5.3.6. Этот акцент на разногласии и историографической полемике требует, чтобы мы отклонили картезианское или кантианское понятие взаимозаменяемого, трансцендентального познающего субъекта. Аристотелевский взгляд на проблему здесь более предпочтителен. По Аристотелю, опыт и знание есть взаимодействие между нами и миром, а не абстракция от него, детерминируемая трансценденталистской, формальной схемой. Точно так же историческая интерпретация является результатом взаимодействия интерпретаций и не должна быть приписана ни любому конкретному индивидууму, ни трансисторическому, трансцендентальному субъекту.
5.4. Пространство нарратива логически независимо от мира ценностей; следовательно, исторический нарратив не добивается свободы от ценностей для того, чтобы получить больше пространства и быть объективным (например, понятие тоталитарного государства, предложенное К. Поппером, Дж. Талмоном, X. Арендт и другими не было ценностно-свободным, но имело очень большой масштаб).
5.4.1. Историк является профессиональным «аутсайдером»: пропасть между ним и исторической действительностью, через которую он всегда пытается навести мосты, идентична пропасти между индивидуумом и обществом, которых пытается соединить этика и политическая философия. Этическая составляющая поэтому должна быть обязательно представлена в историографии. Современная историография основывается на политическом решении.
5.4.2. Метафора и нарратив являются trait d'union (связующим звеном) между «есть» и «должно быть»: «есть» констатирующих утверждений исторической интерпретации может подсказывать то, что «должно быть» выполнено.
5.5. Лейбницевский принцип предиката в понятии является основной теоремой логики исторической интерпретации. Все утверждения об историческом нар-ративе, рассуждая аналитически, являются или истинными, или ложными.

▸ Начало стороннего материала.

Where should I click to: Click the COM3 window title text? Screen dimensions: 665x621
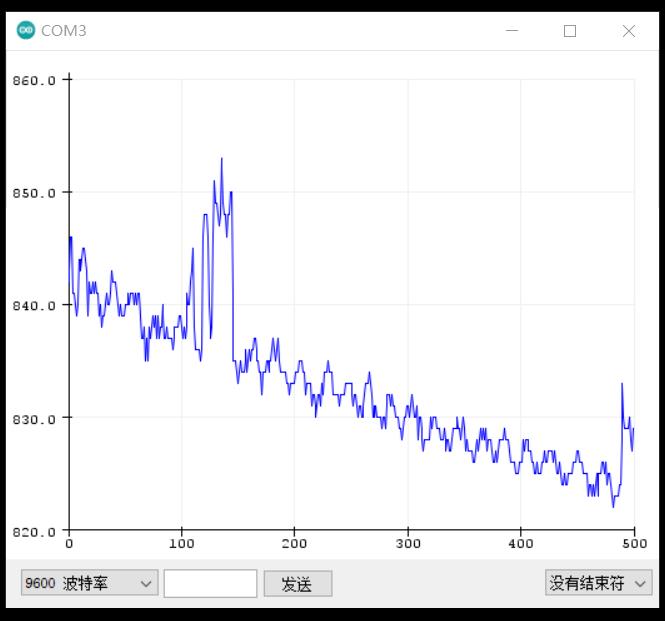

5.5.1. Модное представление о том, что переменные квантификации займут место субъекта в суждении (Рассел, Куайн) неверно для нарративных утверждений (то есть для утверждений об исторических нарративах). Субъект суждения в утверждениях нарратива незаметен именно потому, что он просто «объединяет» утверждения, содержащиеся в историческом нарративе.

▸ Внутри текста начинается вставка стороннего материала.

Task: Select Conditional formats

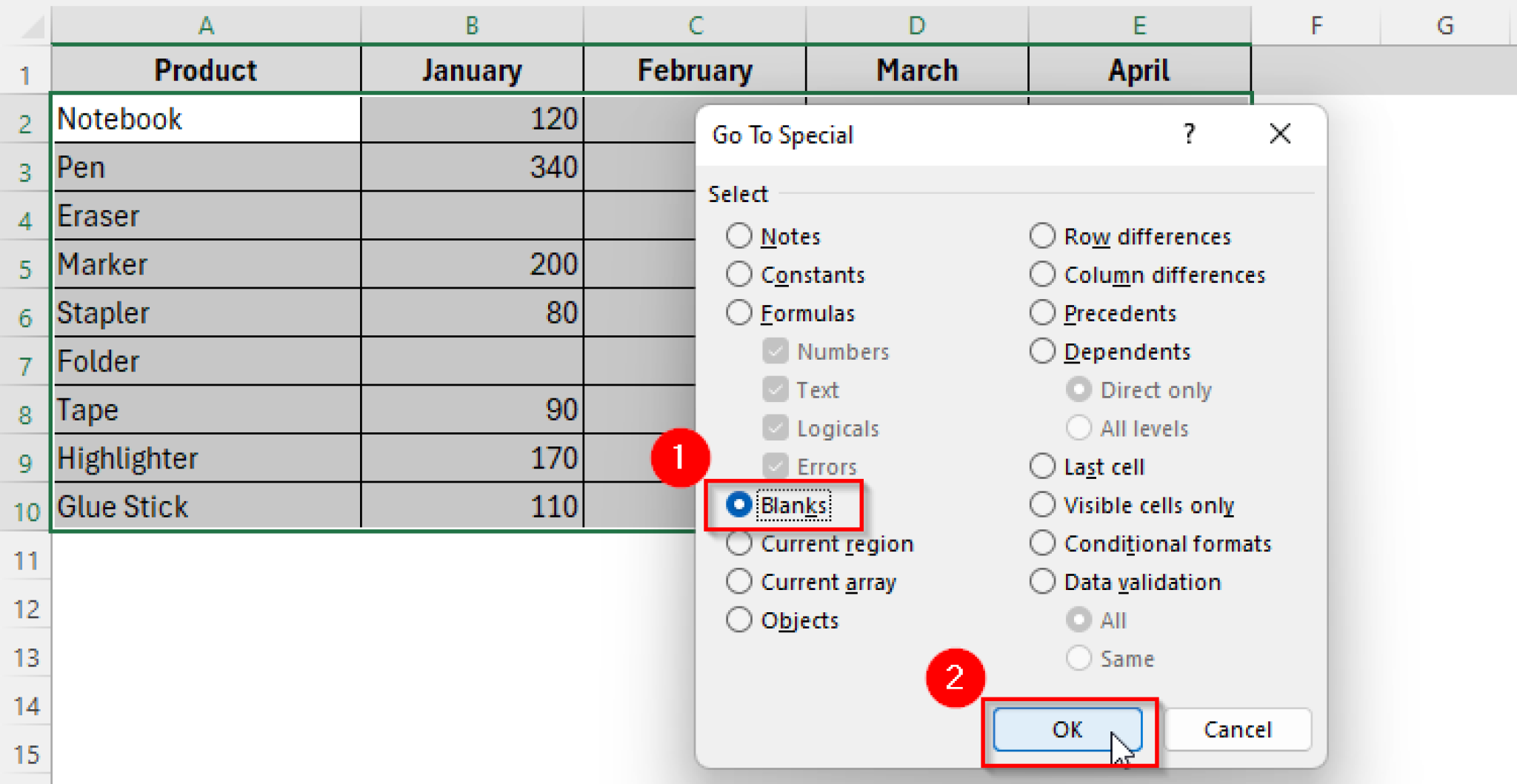Action: [x=1042, y=543]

5.5.2. Нарративные интерпретации имеют объяснительную силу, так как из них аналитически может быть получено описание исторических обстоятельств.

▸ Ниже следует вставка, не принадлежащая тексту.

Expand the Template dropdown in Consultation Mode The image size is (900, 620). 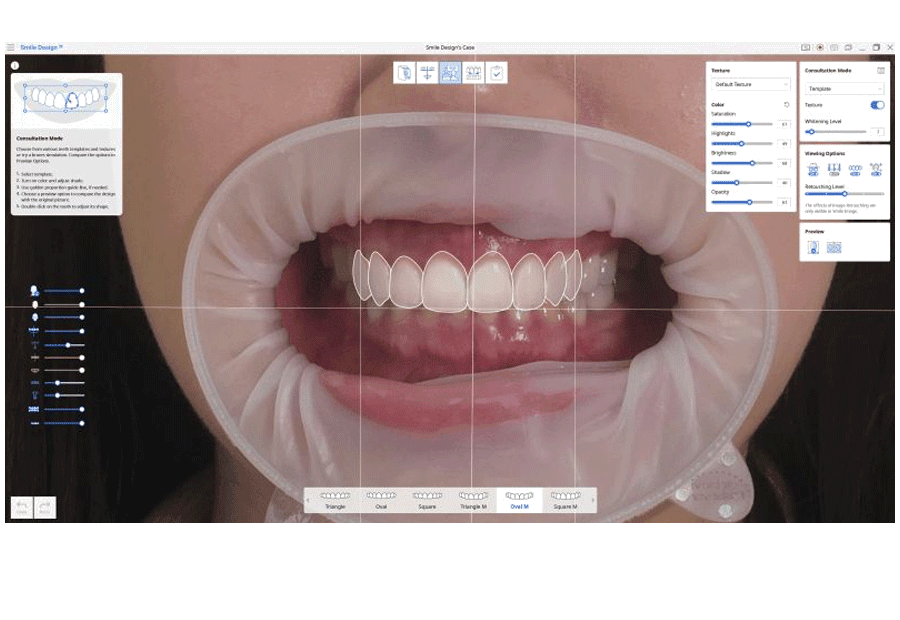click(x=845, y=89)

5.6. Нет никаких оснований для исторического скептицизма. Можно увидеть рациональное зерно в том, почему историки на определенной стадии исторических дебатов предпочли одно представление о прошлом другому. Скептицизм возникает только тогда, когда кто-то не согласен с рациональностью исторических дебатов и требует абсолютных основ. Но практически это требование никогда не может быть чем-то большим, чем увещевание историков делать свою работу тщательно и добросовестно.
6. Корни историчности находятся глубже, чем это предполагается как современной историографией, так и современной философией истории.
6.1. Понятие личности является исторической, нарративной интерпретацией – нарративной интерпретацией, которая предполагается всеми другими историческими интерпретациями. Это – ядро истины в англосаксонской герменевтике.
6.1.1. Следовательно, тот факт, что нарративные интерпретации играют роль уже на уровне жизни человеческого индивидуума, никогда не может быть аргументом в пользу определенного варианта нарративного реализма (то есть представления о том, что историческое знание должно быть смоделировано в нашем опыте о повседневной реальности). Другими словами, интепретативныи нарративизм уже овладел нашей повседневной реальностью.
6.1.2. Понятия (модели) индивидуальных вещей логически зависимы от нарративных интерпретаций (идентичность). Таким образом, идентичность предшествует индивидуальности, а не наоборот, как полагает позитивизм (см. 4.7.5).